Transcribe the entire listing, keeping each word as it is.

• DATA EXTRACTS:
=== Begin Enclosure ===

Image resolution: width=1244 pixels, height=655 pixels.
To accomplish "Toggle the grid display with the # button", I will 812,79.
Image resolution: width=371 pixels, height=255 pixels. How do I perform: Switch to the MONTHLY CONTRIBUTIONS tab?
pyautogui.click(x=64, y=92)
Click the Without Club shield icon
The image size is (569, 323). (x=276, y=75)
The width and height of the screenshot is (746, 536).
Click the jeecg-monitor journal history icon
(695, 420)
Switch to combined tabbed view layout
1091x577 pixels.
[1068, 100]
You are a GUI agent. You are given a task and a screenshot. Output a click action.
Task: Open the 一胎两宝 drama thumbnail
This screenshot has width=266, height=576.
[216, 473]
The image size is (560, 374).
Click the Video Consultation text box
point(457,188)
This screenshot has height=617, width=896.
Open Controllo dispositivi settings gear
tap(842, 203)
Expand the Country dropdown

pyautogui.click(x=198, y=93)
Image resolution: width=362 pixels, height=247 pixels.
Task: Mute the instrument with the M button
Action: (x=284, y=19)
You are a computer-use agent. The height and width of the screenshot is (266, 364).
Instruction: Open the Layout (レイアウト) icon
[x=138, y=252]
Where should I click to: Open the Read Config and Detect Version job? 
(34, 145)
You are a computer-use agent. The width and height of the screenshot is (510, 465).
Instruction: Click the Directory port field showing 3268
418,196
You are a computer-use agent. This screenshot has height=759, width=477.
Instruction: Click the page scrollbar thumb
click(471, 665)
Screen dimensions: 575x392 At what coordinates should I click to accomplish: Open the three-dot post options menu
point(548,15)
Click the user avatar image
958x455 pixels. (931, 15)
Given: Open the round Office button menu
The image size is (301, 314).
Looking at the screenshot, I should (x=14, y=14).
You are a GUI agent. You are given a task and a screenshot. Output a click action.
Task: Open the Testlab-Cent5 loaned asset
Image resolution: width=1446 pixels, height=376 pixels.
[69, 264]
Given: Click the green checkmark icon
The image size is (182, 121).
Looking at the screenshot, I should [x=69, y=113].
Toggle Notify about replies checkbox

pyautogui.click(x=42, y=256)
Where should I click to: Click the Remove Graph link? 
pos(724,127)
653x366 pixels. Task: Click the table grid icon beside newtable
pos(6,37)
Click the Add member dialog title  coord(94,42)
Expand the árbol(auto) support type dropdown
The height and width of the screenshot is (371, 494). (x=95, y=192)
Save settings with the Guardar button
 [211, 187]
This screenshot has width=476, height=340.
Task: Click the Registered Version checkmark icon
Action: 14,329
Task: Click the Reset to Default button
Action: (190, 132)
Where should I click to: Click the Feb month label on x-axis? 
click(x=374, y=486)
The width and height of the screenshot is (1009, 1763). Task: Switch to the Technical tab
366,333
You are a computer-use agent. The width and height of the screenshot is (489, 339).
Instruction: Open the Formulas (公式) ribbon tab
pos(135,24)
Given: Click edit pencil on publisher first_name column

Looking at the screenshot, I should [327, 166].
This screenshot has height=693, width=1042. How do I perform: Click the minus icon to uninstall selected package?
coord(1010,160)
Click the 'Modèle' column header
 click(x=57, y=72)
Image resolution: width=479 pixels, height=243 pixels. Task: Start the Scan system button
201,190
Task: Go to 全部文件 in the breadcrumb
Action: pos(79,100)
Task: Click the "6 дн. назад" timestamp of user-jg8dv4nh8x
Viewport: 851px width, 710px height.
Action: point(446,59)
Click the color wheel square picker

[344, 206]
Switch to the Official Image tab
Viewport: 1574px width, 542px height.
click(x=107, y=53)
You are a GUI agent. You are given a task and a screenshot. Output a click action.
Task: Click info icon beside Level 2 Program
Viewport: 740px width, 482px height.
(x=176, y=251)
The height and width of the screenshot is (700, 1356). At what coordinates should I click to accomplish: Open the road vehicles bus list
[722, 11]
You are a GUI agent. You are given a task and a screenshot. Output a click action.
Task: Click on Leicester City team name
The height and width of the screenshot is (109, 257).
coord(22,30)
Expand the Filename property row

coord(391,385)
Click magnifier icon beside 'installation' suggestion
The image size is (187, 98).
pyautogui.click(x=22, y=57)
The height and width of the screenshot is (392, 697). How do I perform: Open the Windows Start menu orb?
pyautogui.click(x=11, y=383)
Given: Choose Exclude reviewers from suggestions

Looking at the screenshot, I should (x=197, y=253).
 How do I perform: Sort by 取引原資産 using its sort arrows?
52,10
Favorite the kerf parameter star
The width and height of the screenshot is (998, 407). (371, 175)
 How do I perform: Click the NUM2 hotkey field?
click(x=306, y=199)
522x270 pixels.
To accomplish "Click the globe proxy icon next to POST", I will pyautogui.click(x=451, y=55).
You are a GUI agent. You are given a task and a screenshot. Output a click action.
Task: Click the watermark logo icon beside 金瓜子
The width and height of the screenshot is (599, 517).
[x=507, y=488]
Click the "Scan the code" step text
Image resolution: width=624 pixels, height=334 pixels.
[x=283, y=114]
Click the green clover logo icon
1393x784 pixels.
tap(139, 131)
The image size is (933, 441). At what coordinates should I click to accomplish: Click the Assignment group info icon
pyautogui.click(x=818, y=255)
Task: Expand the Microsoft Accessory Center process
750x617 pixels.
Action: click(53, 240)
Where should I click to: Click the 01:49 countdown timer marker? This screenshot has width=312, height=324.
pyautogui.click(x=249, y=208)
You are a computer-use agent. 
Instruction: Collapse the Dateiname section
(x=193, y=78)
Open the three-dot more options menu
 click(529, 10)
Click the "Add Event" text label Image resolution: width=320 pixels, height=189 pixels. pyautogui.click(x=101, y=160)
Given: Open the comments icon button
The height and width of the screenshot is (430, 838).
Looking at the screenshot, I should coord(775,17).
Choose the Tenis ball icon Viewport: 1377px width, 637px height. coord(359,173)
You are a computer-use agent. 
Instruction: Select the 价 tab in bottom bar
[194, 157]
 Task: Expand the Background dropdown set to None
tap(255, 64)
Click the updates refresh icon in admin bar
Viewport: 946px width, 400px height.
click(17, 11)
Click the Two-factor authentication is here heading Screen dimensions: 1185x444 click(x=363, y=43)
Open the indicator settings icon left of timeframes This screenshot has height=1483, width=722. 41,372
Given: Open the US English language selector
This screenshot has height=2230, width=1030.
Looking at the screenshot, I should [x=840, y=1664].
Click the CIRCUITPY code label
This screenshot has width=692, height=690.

=== End Enclosure ===

• WRITTEN ANSWER:
Image resolution: width=1244 pixels, height=655 pixels.
To accomplish "Toggle the grid display with the # button", I will 812,79.
Image resolution: width=371 pixels, height=255 pixels. How do I perform: Switch to the MONTHLY CONTRIBUTIONS tab?
pyautogui.click(x=64, y=92)
Click the Without Club shield icon
The image size is (569, 323). (x=276, y=75)
The width and height of the screenshot is (746, 536).
Click the jeecg-monitor journal history icon
(695, 420)
Switch to combined tabbed view layout
1091x577 pixels.
[1068, 100]
You are a GUI agent. You are given a task and a screenshot. Output a click action.
Task: Open the 一胎两宝 drama thumbnail
This screenshot has width=266, height=576.
[216, 473]
The image size is (560, 374).
Click the Video Consultation text box
point(457,188)
This screenshot has height=617, width=896.
Open Controllo dispositivi settings gear
tap(842, 203)
Expand the Country dropdown

pyautogui.click(x=198, y=93)
Image resolution: width=362 pixels, height=247 pixels.
Task: Mute the instrument with the M button
Action: (x=284, y=19)
You are a computer-use agent. The height and width of the screenshot is (266, 364).
Instruction: Open the Layout (レイアウト) icon
[x=138, y=252]
Where should I click to: Open the Read Config and Detect Version job? 
(34, 145)
You are a computer-use agent. The width and height of the screenshot is (510, 465).
Instruction: Click the Directory port field showing 3268
418,196
You are a computer-use agent. This screenshot has height=759, width=477.
Instruction: Click the page scrollbar thumb
click(471, 665)
Screen dimensions: 575x392 At what coordinates should I click to accomplish: Open the three-dot post options menu
point(548,15)
Click the user avatar image
958x455 pixels. (931, 15)
Given: Open the round Office button menu
The image size is (301, 314).
Looking at the screenshot, I should (x=14, y=14).
You are a GUI agent. You are given a task and a screenshot. Output a click action.
Task: Open the Testlab-Cent5 loaned asset
Image resolution: width=1446 pixels, height=376 pixels.
[69, 264]
Given: Click the green checkmark icon
The image size is (182, 121).
Looking at the screenshot, I should [x=69, y=113].
Toggle Notify about replies checkbox

pyautogui.click(x=42, y=256)
Where should I click to: Click the Remove Graph link? 
pos(724,127)
653x366 pixels. Task: Click the table grid icon beside newtable
pos(6,37)
Click the Add member dialog title  coord(94,42)
Expand the árbol(auto) support type dropdown
The height and width of the screenshot is (371, 494). (x=95, y=192)
Save settings with the Guardar button
 [211, 187]
This screenshot has width=476, height=340.
Task: Click the Registered Version checkmark icon
Action: 14,329
Task: Click the Reset to Default button
Action: (190, 132)
Where should I click to: Click the Feb month label on x-axis? 
click(x=374, y=486)
The width and height of the screenshot is (1009, 1763). Task: Switch to the Technical tab
366,333
You are a computer-use agent. The width and height of the screenshot is (489, 339).
Instruction: Open the Formulas (公式) ribbon tab
pos(135,24)
Given: Click edit pencil on publisher first_name column

Looking at the screenshot, I should [327, 166].
This screenshot has height=693, width=1042. How do I perform: Click the minus icon to uninstall selected package?
coord(1010,160)
Click the 'Modèle' column header
 click(x=57, y=72)
Image resolution: width=479 pixels, height=243 pixels. Task: Start the Scan system button
201,190
Task: Go to 全部文件 in the breadcrumb
Action: pos(79,100)
Task: Click the "6 дн. назад" timestamp of user-jg8dv4nh8x
Viewport: 851px width, 710px height.
Action: point(446,59)
Click the color wheel square picker

[344, 206]
Switch to the Official Image tab
Viewport: 1574px width, 542px height.
click(x=107, y=53)
You are a GUI agent. You are given a task and a screenshot. Output a click action.
Task: Click info icon beside Level 2 Program
Viewport: 740px width, 482px height.
(x=176, y=251)
The height and width of the screenshot is (700, 1356). At what coordinates should I click to accomplish: Open the road vehicles bus list
[722, 11]
You are a GUI agent. You are given a task and a screenshot. Output a click action.
Task: Click on Leicester City team name
The height and width of the screenshot is (109, 257).
coord(22,30)
Expand the Filename property row

coord(391,385)
Click magnifier icon beside 'installation' suggestion
The image size is (187, 98).
pyautogui.click(x=22, y=57)
The height and width of the screenshot is (392, 697). How do I perform: Open the Windows Start menu orb?
pyautogui.click(x=11, y=383)
Given: Choose Exclude reviewers from suggestions

Looking at the screenshot, I should (x=197, y=253).
 How do I perform: Sort by 取引原資産 using its sort arrows?
52,10
Favorite the kerf parameter star
The width and height of the screenshot is (998, 407). (371, 175)
 How do I perform: Click the NUM2 hotkey field?
click(x=306, y=199)
522x270 pixels.
To accomplish "Click the globe proxy icon next to POST", I will pyautogui.click(x=451, y=55).
You are a GUI agent. You are given a task and a screenshot. Output a click action.
Task: Click the watermark logo icon beside 金瓜子
The width and height of the screenshot is (599, 517).
[x=507, y=488]
Click the "Scan the code" step text
Image resolution: width=624 pixels, height=334 pixels.
[x=283, y=114]
Click the green clover logo icon
1393x784 pixels.
tap(139, 131)
The image size is (933, 441). At what coordinates should I click to accomplish: Click the Assignment group info icon
pyautogui.click(x=818, y=255)
Task: Expand the Microsoft Accessory Center process
750x617 pixels.
Action: click(53, 240)
Where should I click to: Click the 01:49 countdown timer marker? This screenshot has width=312, height=324.
pyautogui.click(x=249, y=208)
You are a computer-use agent. 
Instruction: Collapse the Dateiname section
(x=193, y=78)
Open the three-dot more options menu
 click(529, 10)
Click the "Add Event" text label Image resolution: width=320 pixels, height=189 pixels. pyautogui.click(x=101, y=160)
Given: Open the comments icon button
The height and width of the screenshot is (430, 838).
Looking at the screenshot, I should coord(775,17).
Choose the Tenis ball icon Viewport: 1377px width, 637px height. coord(359,173)
You are a computer-use agent. 
Instruction: Select the 价 tab in bottom bar
[194, 157]
 Task: Expand the Background dropdown set to None
tap(255, 64)
Click the updates refresh icon in admin bar
Viewport: 946px width, 400px height.
click(17, 11)
Click the Two-factor authentication is here heading Screen dimensions: 1185x444 click(x=363, y=43)
Open the indicator settings icon left of timeframes This screenshot has height=1483, width=722. 41,372
Given: Open the US English language selector
This screenshot has height=2230, width=1030.
Looking at the screenshot, I should [x=840, y=1664].
Click the CIRCUITPY code label
This screenshot has width=692, height=690.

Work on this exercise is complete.